Dim destUnique = From row In dest.ContactDetail
                 Where row.ContactRow.fiContactType = emailContactType.idContactType
                 Select row.ContactRow.Ticket_ID, row.Interaction, row.ModifiedAt

'get all emails(contactdetails) that are in source but not in destination
Dim diffRows = srcUnique.Except(destUnique).ToList

'get all new emails(according to ticket_id) for calculating contact columns
Dim newRowsTickets = (From row In src.Email_Total
                     Join d In diffRows
                     On row.ticket_id Equals d.Ticket_ID _
                     And row.interaction Equals d.Interaction _
                     And row.modified_time Equals d.ModifiedAt
                     Group row By Ticket_ID = row.ticket_id Into NewTicketRows = Group).ToList

For Each ticket In newRowsTickets
     Dim contact = dest.Contact.FindByTicket_IDfiContactType(ticket.Ticket_ID, emailContactType.idContactType)
     If contact Is Nothing Then
          ' Create new Contact with many sub-queries on this ticket(omitted) ****'
          Dim newContact = Me.dest.Contact.NewContactRow
          dest.Contact.AddContactRow(newContact)
          contact = newContact
     Else
          ' Update Contact with many sub-queries on this ticket(omitted) '
     End If
     daContact.Update(dest.Contact)

     ' Add new ContactDetail-Rows from this Ticket(this is the counterpart of the src.Email_Total-Rows, details omitted) '
     For Each newRow In ticket.NewTicketRows
         Dim newContactDetail = dest.ContactDetail.NewContactDetailRow
         newContactDetail.ContactRow = contact
         dest.ContactDetail.AddContactDetailRow(newContactDetail)
     Next
     daContactDetails.Update(dest.ContactDetail)
Next

Note: daContact and daContactDetails are SqlDataAdapters, source and dest are DataSets and Contact and ContactDetail are DataTables, where every ContactDetail belongs to a Contact.

Even if not both cores would use 100% CPU, I assume that it would increase performance significantly if I would parallelize the queries, because the second core is nearly idle.
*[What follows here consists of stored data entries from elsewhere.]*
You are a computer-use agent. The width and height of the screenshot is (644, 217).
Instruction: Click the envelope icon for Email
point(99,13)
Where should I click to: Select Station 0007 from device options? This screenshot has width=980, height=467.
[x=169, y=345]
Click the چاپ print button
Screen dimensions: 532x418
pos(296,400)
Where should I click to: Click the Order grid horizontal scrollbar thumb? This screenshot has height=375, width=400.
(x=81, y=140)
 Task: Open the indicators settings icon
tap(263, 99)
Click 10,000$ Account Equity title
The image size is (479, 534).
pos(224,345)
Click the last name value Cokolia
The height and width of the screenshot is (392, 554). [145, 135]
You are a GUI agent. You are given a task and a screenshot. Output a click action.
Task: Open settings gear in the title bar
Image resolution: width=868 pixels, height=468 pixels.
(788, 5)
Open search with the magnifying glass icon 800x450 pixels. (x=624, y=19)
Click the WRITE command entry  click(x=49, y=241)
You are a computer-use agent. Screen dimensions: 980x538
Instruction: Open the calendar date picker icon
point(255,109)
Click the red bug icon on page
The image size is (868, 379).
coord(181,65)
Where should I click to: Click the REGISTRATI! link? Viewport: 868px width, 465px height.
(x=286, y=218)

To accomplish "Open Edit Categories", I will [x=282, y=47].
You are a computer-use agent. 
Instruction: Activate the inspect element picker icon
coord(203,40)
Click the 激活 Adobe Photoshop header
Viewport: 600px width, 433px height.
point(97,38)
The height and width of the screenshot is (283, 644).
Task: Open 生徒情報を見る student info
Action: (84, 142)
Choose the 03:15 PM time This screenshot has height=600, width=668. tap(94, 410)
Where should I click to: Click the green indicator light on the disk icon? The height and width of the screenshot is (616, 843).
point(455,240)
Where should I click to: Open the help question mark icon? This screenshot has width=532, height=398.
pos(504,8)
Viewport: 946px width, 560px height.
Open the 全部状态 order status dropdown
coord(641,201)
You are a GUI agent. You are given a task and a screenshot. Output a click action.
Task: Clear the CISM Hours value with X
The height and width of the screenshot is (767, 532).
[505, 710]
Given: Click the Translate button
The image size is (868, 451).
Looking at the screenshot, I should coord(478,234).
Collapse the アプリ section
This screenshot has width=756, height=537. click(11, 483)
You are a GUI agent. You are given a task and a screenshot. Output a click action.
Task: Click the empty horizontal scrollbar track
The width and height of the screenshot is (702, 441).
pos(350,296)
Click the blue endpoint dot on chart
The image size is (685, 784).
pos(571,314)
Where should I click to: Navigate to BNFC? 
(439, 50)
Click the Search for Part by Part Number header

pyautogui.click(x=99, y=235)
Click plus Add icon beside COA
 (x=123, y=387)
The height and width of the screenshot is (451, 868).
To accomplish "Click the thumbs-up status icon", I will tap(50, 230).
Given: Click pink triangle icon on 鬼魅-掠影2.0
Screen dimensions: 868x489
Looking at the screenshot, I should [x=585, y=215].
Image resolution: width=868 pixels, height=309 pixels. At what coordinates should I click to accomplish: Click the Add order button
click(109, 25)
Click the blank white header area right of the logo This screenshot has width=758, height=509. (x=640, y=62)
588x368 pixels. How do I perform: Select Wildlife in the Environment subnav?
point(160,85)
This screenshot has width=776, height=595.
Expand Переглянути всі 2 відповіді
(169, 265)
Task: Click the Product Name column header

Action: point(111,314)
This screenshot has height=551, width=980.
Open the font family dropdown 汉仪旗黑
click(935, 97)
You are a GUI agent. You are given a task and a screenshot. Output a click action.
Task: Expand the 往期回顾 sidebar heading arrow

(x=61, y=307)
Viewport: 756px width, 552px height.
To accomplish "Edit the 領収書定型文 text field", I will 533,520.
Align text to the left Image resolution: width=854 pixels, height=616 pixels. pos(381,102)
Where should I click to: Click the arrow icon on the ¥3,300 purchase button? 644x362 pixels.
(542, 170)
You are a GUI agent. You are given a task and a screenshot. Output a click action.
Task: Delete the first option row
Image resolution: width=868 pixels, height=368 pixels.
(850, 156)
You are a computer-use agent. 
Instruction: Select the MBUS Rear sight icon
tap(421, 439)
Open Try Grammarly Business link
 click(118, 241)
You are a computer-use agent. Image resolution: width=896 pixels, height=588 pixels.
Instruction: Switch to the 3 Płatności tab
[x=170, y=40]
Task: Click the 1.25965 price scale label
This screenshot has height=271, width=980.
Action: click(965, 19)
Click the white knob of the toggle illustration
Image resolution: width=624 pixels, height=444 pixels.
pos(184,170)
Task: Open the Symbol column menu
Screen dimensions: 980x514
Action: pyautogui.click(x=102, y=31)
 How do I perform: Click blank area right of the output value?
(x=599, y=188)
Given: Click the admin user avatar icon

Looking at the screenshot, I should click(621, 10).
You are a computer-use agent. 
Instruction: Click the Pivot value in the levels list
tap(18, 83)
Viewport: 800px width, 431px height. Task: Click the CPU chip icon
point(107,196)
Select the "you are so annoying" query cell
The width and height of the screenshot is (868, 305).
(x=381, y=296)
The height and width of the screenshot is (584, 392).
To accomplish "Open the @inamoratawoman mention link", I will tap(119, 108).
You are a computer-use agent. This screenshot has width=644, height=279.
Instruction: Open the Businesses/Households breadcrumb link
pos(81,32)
The for each might also be a good place to optimize since the tickets are not related to each other. So I assume that I could loop with multiple threads and create/update records parallel. But how to do it with PLINQ?

Side Note: As I've mentioned in the comments, performance is not a key factor for me so far, since the server's only purpose is to synchronize the MySQL Database(on another server) with a MS SQL-Server(on the same server as this Windows-Service). It acts as a source for reports that are generated by another service. But these reports are only generated once a day. But apart from that I was interested in learning PLINQ because I thought that this could be an excellent exercise. It takes the mentioned 1,5h only if destination DB is empty and all records must be created. If both databases are nearly in sync, this method takes only ~1 minute yet. In future performance will become more important since email is only one of several contact-types(chat+calls will exceed 1mil.records). I think that I'll anyway need some kind of (LINQ) Data-Paging then.

If something is unclear I'll update my answer accordingly. Thanks in advance.


Edit: Here is the result of my investigations and attempts:

Question: How to "PLINQ" an existing LINQ query with joins?

Answer: Note that some LINQ operators are binary—they take two IEnumerables as input. Join is a perfect example of such an operator. In these cases, the type of the left-most data source determines whether LINQ or PLINQ is used. Thus you need only call AsParallel on the first data source for your query to run in parallel:

IEnumerable<T> leftData = ..., rightData = ...;
var q = from x in leftData.AsParallel()
        join y in rightData on x.a == y.b
        select f(x, y);

But if I change my query in the following way(note the AsParallel):

Dim newRowsTickets = (From row In src.Email_Total.AsParallel()
                                        Join d In diffRows
                                        On row.ticket_id Equals d.Ticket_ID _
                                        And row.interaction Equals d.Interaction _
                                        And row.modified_time Equals d.ModifiedAt
                                    Group row By Ticket_ID = row.ticket_id Into NewTicketRows = Group).ToList

The compiler will complain that I need to add AsParallel to the right datasource as well. So this seem to be a VB.NET issue or a lack of documentation(article is from 2007). I assume the latter because the(apart from that recommendable) article also says that you need to add System.Concurrency.dll manually but actually it is part of .NET 4.0 Framework and in Namespace Sytem.Threading.Tasks.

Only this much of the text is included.